Personally i have compared not only MM with different coil wire, but also LOMC like various Ortofon SPU and the best sounding one was the SPU Spirit with extremely rare 8N Copper Wire.

It’s funny to read a comment that coil wire is not so important from people who’s buying short headshell lead wires just because they are silver, or rewire every tonearm like our Mexican friend.

F-9 Ruby is nothing special, just an overpriced old cartridge with elliptical profile. When i am talking about exotic cantilevers they are paired with exotic diamonds too (not elliptical) when we’re talking about Grace LEVEL II or F12 or F14 models.

I don’t care about refurbished cartridges, they have no value for me.
My passion is original design only.

For those who prefer SoundSmith cantilevers and diamonds for the Grace MM i would recommend to use them with Grace LC-OFC generators for the best result, those generators made only for F14 and LEVEL II (not for the F9). So the F9 is nowhere near the LC-OFC F14 or LEVEL II.

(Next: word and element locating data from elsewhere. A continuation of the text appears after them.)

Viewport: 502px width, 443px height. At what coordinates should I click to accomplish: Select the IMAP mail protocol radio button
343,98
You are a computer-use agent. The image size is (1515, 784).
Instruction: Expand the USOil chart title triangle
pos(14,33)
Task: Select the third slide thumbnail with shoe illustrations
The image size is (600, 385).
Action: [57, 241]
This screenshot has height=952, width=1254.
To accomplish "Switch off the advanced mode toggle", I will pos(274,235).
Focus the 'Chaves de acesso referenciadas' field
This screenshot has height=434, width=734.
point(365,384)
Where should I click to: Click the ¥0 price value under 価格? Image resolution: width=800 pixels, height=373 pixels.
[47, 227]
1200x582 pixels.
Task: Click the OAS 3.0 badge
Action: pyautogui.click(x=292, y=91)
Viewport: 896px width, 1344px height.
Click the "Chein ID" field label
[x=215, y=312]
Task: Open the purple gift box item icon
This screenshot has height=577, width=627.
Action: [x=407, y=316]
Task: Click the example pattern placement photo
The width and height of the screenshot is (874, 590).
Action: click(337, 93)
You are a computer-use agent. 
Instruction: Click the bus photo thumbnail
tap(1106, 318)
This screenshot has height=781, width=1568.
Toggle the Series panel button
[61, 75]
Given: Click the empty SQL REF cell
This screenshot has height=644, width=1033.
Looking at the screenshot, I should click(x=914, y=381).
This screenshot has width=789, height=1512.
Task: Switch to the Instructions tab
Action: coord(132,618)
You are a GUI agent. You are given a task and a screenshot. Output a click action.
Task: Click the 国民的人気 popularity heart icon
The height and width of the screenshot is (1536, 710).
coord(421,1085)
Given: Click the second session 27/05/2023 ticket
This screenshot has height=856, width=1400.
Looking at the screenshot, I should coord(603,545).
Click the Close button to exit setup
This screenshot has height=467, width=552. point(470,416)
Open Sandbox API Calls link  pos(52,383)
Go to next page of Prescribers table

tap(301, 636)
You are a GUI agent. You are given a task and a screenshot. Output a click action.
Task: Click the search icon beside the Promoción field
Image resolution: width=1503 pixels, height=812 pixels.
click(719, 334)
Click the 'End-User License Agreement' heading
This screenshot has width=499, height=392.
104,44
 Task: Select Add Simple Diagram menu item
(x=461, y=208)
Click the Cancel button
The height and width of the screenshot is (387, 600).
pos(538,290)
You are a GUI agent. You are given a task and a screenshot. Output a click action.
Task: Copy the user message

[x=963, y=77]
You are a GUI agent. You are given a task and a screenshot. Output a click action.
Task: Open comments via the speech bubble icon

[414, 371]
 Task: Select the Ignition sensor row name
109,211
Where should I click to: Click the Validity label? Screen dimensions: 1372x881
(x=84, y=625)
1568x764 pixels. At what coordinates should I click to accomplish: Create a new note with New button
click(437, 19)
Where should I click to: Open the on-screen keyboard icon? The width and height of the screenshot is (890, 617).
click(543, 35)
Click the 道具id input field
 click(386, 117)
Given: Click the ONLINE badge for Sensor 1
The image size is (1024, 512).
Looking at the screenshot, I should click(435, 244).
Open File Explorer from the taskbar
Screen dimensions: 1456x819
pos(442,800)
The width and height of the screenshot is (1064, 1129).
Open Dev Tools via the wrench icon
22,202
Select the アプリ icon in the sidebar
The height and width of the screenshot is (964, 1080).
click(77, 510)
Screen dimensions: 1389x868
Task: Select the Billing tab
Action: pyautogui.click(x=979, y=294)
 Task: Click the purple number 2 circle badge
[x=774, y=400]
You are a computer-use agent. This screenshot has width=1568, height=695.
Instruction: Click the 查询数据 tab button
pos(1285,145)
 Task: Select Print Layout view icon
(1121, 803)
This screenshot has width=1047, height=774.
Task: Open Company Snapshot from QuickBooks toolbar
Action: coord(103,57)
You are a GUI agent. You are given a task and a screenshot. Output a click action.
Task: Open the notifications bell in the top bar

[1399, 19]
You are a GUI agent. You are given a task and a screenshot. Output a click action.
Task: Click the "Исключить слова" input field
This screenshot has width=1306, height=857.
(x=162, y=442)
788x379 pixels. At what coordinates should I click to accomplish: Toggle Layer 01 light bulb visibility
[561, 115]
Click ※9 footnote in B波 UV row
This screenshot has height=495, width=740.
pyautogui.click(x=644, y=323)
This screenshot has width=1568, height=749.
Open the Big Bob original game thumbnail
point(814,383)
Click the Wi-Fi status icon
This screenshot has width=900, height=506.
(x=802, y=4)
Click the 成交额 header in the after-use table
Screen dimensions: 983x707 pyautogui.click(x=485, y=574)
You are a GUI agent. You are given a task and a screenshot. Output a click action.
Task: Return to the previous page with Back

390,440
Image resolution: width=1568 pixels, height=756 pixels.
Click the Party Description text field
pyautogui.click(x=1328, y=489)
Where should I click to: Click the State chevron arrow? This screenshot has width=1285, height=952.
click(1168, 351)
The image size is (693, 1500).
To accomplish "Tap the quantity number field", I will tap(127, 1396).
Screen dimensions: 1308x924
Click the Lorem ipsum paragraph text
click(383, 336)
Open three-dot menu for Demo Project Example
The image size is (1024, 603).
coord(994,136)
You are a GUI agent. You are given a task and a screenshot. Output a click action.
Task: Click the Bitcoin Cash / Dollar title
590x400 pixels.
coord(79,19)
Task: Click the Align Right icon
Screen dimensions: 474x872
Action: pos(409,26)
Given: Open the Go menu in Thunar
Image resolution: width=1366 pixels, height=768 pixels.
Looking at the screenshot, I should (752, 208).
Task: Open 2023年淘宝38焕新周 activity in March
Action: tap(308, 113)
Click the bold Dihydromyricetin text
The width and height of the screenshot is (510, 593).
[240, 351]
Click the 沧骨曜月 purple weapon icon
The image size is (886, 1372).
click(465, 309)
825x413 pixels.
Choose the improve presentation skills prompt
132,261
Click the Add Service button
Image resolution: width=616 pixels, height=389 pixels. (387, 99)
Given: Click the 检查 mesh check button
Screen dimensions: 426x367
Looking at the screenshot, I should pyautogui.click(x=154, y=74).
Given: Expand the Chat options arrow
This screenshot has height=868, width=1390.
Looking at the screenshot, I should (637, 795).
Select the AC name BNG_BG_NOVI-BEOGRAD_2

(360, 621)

For the owners of the original Grace:
Once you upgrade to the F14 or LEVEL II you don’t want to go back to the F9, believe me. It’s natural progress, they did not just changed the numbers on their cartridgeы with no reason, they are entirely different cartridges with different LC-OFC coils, best cantilevers (Beryllium, Boron, Sapphire and even ceramic) and best diamonds (MicroRidge etc).

Oh, please..."Oxygen-free copper" was and is a marketing tool.  And the Hitachi wire is at best nothing special, if not even inferior to some other choices, like pure silver, in my opinion of course.  Note that Hitachi is no longer in the high end audio business; they didn't exactly take over the world with their copper.Like I said before, I have no doubt that your Grace F14 and Level II cartridges sound wonderful.  Congratulations.  But you don't know exactly why, and neither do I.  Just enjoy them. Correlation is not causation.